Patrick Oot Jr., Uber’s attorney with Shook, Hardy & Bacon, was unconvinced. “The intent would be when you swipe on the app to say ‘I’m going to work,’ not the location sent,” he said.
“Intent does matter in the test,” Corley replied. But she also warned that “what you run into head-first is that [Lyft ID and location-information] is record information.”
Corley, however, seemed certain that Uber did not actually intercept communications between drivers and Lyft – a showing essential to winning a Wiretap Act claim.
“The communication that Uber actually acquired is different from the communication that went from the driver to Lyft, so no interception,” she concluded.
Uber argued that Gonzalez failed to show it intercepted driver communications meant for Lyft. Instead, based on the theory of the case, Gonzalez had actually alleged that “if Uber had been ‘opening mail'” by impersonating Lyft drivers, “it would only have been opening its own.”
According to the amended complaint, Uber used “sniffer” software to intercept Lyft communications and determine how the Lyft app communicated with Lyft’s secure servers.
The allegations are similar to ones in a bombshell letter made public last month in Waymo’s lawsuit accusing Uber of stealing its autonomous-car trade secrets. The letter, written by a lawyer for former Uber security manager Richard Jacobs, accuses the company of setting up a secret intelligence team to steal trade secrets and intelligence from its competitors. Jacobs sent the letter to Uber after he was forced to resign.
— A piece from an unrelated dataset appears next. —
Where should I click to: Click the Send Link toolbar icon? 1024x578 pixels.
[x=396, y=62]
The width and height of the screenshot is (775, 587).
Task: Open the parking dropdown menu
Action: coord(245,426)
A significant portion of the 37-page letter details Uber’s tactic of impersonating riders and drivers on competitor apps and hacking into competitor databases to obtain trade secrets, “with a focus on stealing key supply data to boost Uber’s pool of drivers” and studying how the app works by requesting “thousands of rides in a given geographic area.”
Supply data, according to the letter, includes unique driver information like driver name and license number.
The judge overseeing the Waymo case delayed a scheduled December jury trial after reading the letter to give Waymo time to investigate its explosive allegations.
The Justice Department sent the letter to the judge just before the trial, after obtaining it from Uber. It is now investigating Uber for criminal misconduct.
An Uber executive testified at a hastily-called evidentiary hearing in December that she had sent the letter to the Justice Department in June to pre-empt Jacobs’ “wild” allegations, calling him an “extortionist” looking for a payout.
Two months later, Uber settled Jacobs’ employment claims stemming from his termination for $4.5 million, and hired him to consult for it on issues raised in the letter, according to testimony from Jacobs.